▶ **Document section**:
◇ ◇ ◇ ◇ ◇

The Food and Drug Administration has set a goal of restarting on-site inspection of FDA-regulated facilities the week of July 20.
Domestic inspections depend on situations in any given state and locality, according to a July 10 announcement from FDA Commission Stephen Hahn.
“In order to move to the next phase, we must see downward trends in new cases of COVID-19 and hospitalizations in a given area,” Hahn said in the notice. “Our ability to resume is also affected by other services that have been curtailed by the pandemic, such as public transportation. The availability of these services will be an important factor in how we determine resuming domestic inspections.”
The FDA will alert companies of the inspections to allow them to assure the safety of the FDA inspector, and that the appropriate staff are on site to assist in the process. FDA personnel will be equipped with personal protective equipment, and follow guidance from state, local and Centers for Disease Control and Prevention, according to the notice.
The FDA postponed the inspections starting in March, but have instituted virtual inspections in some cases and continued “mission critical” operations related to foodborne illness outbreaks and food recalls.
“We have had great success by using a number of tools as part of the agency’s risk-based approach to ensuring quality, including remote assessments and import alerts as well as other compliance requirements,” according to the announcement.
The FDA had developed a rating system, the COVID-19 Advisory Rating, to help prioritize domestic inspections using real-time data to assess the number of cases in an area. The “Advisory Level” is based on: Phase of the State, as defined by White House guidelines, and county-level statistics.
The regulatory activities will be classified as:
- Mission-critical only;
- All inspections with caveats to help protect staff who have self-identified as being in a vulnerable population; and
- Resumption of all regulatory activities.

◇ ◇ ◇ ◇ ◇

▶ **Problem to work on**:
Please answer these questions about the FDA inspection article:
(a) In what week did the FDA aim to restart on-site inspections?
(b) In what month did the FDA start postponing inspections?
(c) What is the name of the rating system the FDA developed to prioritize domestic inspections?
The material after this point comes from a separate source.

◇ ◇ ◇ ◇ ◇

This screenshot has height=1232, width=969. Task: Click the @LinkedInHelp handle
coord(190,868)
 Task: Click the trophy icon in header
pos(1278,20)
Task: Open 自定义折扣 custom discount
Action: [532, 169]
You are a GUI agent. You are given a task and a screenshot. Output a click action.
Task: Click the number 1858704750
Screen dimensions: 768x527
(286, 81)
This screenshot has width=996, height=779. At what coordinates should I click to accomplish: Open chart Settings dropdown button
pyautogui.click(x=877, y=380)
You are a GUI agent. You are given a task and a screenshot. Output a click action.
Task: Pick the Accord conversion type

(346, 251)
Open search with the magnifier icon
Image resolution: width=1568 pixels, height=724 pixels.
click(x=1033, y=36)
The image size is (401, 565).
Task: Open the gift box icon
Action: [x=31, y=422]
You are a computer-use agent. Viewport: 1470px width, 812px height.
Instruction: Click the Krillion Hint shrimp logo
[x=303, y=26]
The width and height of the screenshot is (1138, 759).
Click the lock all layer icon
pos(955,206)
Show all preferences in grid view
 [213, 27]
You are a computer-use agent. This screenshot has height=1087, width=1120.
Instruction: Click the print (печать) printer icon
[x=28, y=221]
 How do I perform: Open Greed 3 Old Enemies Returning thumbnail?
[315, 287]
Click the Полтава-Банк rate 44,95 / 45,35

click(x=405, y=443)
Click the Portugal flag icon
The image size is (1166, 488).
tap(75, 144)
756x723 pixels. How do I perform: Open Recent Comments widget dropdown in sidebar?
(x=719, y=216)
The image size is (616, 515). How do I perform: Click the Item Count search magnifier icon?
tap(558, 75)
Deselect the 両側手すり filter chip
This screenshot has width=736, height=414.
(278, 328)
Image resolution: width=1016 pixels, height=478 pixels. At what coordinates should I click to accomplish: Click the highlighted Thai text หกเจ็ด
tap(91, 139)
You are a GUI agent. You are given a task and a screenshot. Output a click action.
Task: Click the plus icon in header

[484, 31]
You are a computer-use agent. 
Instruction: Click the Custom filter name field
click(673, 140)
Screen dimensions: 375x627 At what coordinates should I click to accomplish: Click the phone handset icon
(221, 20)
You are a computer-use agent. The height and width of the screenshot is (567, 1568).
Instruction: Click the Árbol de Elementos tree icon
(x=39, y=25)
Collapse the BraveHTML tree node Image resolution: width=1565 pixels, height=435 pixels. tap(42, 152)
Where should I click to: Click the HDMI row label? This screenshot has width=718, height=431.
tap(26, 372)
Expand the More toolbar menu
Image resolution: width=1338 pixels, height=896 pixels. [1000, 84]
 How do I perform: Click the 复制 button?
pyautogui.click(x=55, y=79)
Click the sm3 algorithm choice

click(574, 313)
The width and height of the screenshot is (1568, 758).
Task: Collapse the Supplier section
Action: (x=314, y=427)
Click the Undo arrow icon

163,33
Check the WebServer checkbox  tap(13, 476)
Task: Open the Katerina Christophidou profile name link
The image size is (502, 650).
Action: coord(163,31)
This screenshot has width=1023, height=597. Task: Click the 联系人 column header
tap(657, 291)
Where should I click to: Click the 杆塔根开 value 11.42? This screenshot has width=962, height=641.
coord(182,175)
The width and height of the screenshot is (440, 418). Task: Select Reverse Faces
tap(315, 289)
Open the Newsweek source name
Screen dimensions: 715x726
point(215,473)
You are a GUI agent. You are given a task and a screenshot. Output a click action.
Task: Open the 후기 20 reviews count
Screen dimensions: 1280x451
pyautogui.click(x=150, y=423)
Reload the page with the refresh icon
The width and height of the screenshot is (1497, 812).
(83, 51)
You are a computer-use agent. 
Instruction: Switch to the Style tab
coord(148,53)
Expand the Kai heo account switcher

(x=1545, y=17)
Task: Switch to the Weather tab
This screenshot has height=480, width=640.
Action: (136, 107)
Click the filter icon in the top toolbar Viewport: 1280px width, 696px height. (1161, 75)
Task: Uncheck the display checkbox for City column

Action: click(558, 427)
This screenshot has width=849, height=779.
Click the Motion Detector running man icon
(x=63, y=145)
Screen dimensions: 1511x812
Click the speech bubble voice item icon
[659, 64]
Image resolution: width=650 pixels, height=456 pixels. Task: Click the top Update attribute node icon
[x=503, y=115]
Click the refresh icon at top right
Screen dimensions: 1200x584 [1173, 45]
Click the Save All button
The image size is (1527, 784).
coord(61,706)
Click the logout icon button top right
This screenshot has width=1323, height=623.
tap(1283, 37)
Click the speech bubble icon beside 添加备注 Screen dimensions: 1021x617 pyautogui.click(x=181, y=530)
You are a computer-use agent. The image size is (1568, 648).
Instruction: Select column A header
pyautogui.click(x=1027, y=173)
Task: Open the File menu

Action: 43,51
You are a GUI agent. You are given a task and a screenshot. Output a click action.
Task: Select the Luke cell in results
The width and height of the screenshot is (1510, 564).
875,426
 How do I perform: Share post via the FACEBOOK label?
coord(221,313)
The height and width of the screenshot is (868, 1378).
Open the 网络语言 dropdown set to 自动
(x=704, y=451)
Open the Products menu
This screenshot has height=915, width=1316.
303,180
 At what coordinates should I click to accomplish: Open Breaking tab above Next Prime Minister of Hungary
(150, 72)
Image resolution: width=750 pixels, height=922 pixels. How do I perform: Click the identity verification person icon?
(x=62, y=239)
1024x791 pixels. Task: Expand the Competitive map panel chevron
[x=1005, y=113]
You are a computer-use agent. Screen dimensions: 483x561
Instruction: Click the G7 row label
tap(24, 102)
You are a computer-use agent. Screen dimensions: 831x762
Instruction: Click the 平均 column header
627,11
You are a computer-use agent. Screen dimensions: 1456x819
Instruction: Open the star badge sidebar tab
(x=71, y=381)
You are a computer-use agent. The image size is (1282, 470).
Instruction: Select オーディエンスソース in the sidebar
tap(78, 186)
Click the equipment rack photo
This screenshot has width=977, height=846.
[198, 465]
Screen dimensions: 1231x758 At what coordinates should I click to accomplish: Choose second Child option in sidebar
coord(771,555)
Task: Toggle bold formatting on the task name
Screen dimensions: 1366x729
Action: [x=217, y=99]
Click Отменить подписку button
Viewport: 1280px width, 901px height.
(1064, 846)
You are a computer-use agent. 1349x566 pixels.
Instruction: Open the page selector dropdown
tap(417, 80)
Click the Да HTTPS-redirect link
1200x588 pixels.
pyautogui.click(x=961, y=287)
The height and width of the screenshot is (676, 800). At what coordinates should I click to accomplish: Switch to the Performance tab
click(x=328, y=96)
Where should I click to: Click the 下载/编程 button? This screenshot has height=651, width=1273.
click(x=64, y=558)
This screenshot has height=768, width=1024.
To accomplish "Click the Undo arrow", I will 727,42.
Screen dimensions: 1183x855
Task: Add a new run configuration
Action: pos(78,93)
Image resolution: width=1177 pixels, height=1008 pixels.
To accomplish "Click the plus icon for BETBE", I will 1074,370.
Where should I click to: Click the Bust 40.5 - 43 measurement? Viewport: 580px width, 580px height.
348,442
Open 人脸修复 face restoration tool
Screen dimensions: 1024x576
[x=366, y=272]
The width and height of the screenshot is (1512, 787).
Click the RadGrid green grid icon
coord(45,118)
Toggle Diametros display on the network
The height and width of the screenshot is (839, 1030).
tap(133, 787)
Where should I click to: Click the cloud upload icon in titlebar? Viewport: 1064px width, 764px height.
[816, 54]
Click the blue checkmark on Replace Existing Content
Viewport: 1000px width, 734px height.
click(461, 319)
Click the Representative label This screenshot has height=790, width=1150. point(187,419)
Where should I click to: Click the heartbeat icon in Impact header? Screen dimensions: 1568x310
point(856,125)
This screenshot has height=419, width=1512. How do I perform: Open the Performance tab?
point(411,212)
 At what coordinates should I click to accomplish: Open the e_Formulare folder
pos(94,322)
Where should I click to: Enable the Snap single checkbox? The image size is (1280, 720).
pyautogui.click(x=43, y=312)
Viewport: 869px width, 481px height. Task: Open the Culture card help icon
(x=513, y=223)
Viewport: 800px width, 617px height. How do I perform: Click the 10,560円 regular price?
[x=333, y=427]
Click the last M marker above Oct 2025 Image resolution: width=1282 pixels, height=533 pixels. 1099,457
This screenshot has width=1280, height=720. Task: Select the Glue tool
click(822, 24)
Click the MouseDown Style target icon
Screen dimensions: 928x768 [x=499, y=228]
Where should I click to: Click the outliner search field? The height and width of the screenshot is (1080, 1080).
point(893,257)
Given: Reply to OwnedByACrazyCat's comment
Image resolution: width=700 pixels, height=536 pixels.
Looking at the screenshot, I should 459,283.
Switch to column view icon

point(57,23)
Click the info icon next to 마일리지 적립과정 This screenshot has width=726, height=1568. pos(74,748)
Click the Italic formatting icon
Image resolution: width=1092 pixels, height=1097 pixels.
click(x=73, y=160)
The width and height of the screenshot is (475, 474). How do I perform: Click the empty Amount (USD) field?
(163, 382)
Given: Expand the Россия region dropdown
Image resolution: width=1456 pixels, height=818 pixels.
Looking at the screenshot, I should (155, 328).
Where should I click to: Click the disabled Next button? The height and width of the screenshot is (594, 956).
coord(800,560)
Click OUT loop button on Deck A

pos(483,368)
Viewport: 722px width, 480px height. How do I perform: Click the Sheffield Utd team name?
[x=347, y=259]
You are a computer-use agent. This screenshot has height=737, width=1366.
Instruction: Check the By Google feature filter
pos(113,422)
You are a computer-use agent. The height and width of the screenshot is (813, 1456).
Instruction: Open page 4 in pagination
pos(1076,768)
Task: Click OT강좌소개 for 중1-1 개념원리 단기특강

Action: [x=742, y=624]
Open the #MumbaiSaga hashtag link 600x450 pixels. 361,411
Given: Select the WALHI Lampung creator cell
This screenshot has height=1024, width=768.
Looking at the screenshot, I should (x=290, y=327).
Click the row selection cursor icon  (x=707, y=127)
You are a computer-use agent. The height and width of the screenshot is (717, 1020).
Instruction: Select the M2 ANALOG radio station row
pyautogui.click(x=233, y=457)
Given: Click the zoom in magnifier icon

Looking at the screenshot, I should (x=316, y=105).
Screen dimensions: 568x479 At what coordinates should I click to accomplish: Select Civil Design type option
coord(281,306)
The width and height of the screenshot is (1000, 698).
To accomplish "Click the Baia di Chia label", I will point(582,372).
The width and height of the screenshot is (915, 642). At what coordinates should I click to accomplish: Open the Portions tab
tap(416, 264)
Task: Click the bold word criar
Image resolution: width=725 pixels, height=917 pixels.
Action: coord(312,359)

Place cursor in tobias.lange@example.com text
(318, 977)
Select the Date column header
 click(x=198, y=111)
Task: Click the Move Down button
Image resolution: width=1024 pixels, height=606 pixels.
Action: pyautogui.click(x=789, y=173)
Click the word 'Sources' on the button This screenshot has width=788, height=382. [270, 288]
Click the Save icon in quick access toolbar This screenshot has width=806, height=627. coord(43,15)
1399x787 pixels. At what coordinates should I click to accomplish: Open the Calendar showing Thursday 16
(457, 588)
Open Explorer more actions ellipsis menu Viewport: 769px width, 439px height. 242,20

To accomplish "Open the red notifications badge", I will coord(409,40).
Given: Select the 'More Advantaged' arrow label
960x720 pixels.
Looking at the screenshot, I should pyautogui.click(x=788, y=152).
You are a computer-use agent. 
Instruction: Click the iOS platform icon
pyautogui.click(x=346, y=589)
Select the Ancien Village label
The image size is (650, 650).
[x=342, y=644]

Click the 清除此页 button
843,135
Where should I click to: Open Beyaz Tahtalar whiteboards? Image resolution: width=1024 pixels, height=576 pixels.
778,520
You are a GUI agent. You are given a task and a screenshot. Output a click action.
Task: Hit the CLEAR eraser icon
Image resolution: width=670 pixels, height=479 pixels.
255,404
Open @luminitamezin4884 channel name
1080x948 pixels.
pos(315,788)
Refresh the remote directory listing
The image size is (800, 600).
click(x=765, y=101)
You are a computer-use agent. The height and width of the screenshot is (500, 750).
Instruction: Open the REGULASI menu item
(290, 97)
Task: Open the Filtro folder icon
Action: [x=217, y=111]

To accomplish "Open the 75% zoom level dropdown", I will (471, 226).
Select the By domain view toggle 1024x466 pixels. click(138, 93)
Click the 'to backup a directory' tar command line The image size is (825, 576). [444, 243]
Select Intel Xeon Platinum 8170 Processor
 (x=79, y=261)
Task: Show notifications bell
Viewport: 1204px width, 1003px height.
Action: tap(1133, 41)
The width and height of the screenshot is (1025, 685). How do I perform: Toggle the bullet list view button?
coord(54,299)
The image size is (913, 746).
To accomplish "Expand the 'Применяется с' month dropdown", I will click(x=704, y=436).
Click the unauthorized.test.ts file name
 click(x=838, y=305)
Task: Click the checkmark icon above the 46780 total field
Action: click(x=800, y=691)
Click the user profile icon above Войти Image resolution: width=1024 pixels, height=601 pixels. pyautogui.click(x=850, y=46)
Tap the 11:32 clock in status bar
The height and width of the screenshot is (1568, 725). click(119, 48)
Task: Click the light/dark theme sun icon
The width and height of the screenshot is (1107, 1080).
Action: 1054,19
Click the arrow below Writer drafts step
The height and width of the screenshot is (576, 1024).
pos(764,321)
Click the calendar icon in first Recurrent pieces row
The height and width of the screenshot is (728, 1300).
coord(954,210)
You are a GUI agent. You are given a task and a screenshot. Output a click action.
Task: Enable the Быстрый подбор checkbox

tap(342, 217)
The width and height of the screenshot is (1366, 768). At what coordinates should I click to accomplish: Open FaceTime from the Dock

◇ ◇ ◇ ◇ ◇

▶ **Result for this exercise**:
(a) The week of July 20
(b) March
(c) The COVID-19 Advisory Rating